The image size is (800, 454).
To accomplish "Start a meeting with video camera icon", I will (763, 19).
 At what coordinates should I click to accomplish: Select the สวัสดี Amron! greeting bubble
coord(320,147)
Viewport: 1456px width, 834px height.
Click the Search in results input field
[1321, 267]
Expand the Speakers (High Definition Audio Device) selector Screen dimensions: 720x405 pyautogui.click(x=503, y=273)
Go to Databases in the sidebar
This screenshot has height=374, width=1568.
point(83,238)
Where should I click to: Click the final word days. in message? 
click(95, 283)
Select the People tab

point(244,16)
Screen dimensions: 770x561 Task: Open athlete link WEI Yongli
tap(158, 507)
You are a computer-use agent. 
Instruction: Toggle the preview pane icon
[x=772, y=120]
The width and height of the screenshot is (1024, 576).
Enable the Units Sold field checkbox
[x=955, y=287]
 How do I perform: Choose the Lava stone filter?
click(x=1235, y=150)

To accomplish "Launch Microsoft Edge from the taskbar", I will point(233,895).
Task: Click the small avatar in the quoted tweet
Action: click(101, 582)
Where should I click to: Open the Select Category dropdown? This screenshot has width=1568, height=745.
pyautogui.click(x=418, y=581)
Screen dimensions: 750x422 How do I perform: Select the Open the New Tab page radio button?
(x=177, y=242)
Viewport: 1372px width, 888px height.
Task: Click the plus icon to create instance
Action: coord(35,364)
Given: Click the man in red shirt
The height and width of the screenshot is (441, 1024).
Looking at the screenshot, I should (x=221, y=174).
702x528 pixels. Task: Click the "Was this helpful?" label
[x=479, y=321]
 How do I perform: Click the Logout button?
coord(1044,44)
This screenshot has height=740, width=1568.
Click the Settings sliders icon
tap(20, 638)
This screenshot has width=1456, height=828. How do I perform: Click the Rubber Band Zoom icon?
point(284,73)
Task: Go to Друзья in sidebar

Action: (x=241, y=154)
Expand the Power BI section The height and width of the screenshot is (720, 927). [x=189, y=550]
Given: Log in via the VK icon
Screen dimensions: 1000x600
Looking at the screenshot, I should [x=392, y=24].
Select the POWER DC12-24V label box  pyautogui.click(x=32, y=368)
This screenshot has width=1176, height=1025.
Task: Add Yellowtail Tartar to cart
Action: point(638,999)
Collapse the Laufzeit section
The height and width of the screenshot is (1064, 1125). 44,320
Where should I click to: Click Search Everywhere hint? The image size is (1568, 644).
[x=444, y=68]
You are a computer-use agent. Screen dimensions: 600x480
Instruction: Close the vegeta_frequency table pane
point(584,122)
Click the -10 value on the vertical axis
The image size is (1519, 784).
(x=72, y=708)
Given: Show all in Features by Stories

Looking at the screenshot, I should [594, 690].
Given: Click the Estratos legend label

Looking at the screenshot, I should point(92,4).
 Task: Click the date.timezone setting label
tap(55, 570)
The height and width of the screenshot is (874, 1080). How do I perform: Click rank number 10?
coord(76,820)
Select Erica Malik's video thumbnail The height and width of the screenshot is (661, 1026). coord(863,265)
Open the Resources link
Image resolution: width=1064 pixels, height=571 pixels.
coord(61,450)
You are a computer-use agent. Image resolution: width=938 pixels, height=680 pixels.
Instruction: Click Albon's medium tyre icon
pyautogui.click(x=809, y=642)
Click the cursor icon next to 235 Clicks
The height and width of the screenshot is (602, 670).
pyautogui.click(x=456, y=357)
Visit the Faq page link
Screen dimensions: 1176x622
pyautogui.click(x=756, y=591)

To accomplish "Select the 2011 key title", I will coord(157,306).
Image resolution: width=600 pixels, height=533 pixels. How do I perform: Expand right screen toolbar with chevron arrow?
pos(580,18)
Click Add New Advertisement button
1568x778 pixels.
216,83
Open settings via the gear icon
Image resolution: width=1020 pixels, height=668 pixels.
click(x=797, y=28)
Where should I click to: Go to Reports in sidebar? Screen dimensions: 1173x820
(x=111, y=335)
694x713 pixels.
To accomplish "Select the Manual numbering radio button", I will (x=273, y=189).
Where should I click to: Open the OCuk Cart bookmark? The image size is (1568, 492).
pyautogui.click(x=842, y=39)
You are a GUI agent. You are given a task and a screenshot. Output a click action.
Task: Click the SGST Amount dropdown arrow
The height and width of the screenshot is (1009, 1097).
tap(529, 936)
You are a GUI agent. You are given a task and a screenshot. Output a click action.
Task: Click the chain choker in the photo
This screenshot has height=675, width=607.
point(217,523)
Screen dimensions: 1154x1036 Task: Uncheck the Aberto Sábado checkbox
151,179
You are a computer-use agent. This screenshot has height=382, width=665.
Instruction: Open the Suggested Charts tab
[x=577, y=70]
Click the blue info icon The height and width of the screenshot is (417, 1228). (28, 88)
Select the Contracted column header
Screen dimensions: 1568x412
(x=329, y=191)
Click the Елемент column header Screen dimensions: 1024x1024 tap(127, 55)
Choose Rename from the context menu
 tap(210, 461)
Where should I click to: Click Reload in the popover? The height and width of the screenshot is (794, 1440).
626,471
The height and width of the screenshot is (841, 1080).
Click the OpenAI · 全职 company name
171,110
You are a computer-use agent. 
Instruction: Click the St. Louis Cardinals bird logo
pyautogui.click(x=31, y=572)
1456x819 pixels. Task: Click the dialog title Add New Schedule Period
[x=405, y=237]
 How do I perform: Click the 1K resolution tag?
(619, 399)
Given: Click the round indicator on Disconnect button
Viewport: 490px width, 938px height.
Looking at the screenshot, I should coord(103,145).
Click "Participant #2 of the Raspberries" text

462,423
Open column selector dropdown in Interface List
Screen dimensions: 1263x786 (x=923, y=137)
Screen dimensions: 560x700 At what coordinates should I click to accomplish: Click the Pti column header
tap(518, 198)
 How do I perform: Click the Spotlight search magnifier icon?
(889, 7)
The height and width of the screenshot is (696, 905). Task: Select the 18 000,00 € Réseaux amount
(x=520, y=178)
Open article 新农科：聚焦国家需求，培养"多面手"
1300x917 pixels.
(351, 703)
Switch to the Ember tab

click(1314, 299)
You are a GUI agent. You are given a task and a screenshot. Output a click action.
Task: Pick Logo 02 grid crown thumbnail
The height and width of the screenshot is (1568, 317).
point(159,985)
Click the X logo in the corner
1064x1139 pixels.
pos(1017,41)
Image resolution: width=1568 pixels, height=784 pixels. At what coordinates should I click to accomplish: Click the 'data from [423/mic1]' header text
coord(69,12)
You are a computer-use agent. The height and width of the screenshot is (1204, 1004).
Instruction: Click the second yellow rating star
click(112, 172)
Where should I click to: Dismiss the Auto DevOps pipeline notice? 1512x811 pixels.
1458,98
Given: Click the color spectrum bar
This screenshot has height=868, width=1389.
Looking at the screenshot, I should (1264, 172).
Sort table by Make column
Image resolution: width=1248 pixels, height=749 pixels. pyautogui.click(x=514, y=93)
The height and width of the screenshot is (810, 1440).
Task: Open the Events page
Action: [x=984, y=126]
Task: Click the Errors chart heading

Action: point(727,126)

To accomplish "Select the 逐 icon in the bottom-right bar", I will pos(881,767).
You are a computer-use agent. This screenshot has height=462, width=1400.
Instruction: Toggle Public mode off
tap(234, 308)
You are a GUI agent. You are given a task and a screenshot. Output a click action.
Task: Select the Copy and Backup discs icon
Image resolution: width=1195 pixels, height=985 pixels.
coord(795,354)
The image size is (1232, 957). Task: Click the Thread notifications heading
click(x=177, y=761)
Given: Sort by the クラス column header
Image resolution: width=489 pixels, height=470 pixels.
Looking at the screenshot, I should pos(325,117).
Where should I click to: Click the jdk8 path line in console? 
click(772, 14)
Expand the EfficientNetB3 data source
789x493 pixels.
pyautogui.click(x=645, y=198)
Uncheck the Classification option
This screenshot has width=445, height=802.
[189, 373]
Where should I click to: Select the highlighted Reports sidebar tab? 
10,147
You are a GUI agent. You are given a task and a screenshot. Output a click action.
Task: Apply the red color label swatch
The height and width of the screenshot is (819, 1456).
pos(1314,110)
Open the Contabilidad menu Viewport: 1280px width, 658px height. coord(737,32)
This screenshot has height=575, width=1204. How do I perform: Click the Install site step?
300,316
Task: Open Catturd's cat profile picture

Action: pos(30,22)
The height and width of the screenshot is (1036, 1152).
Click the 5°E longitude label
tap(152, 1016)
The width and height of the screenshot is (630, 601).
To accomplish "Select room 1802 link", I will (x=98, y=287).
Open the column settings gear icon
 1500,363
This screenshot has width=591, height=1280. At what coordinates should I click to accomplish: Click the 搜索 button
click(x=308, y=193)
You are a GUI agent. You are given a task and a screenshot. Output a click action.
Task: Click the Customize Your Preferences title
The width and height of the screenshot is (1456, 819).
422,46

● **TASK DESCRIPTION**
Can you write out the lines from the one with "Where should I click to: Click Search" up to and including the one with "I will coord(157,306).", reproducing them exactly as they appear?

● **FULL OUTPUT**
Where should I click to: Click Search Everywhere hint? The image size is (1568, 644).
[x=444, y=68]
You are a computer-use agent. Screen dimensions: 600x480
Instruction: Close the vegeta_frequency table pane
point(584,122)
Click the -10 value on the vertical axis
The image size is (1519, 784).
(x=72, y=708)
Given: Show all in Features by Stories

Looking at the screenshot, I should [594, 690].
Given: Click the Estratos legend label

Looking at the screenshot, I should point(92,4).
 Task: Click the date.timezone setting label
tap(55, 570)
The height and width of the screenshot is (874, 1080). How do I perform: Click rank number 10?
coord(76,820)
Select Erica Malik's video thumbnail The height and width of the screenshot is (661, 1026). coord(863,265)
Open the Resources link
Image resolution: width=1064 pixels, height=571 pixels.
coord(61,450)
You are a computer-use agent. Image resolution: width=938 pixels, height=680 pixels.
Instruction: Click Albon's medium tyre icon
pyautogui.click(x=809, y=642)
Click the cursor icon next to 235 Clicks
The height and width of the screenshot is (602, 670).
pyautogui.click(x=456, y=357)
Visit the Faq page link
Screen dimensions: 1176x622
pyautogui.click(x=756, y=591)

To accomplish "Select the 2011 key title", I will coord(157,306).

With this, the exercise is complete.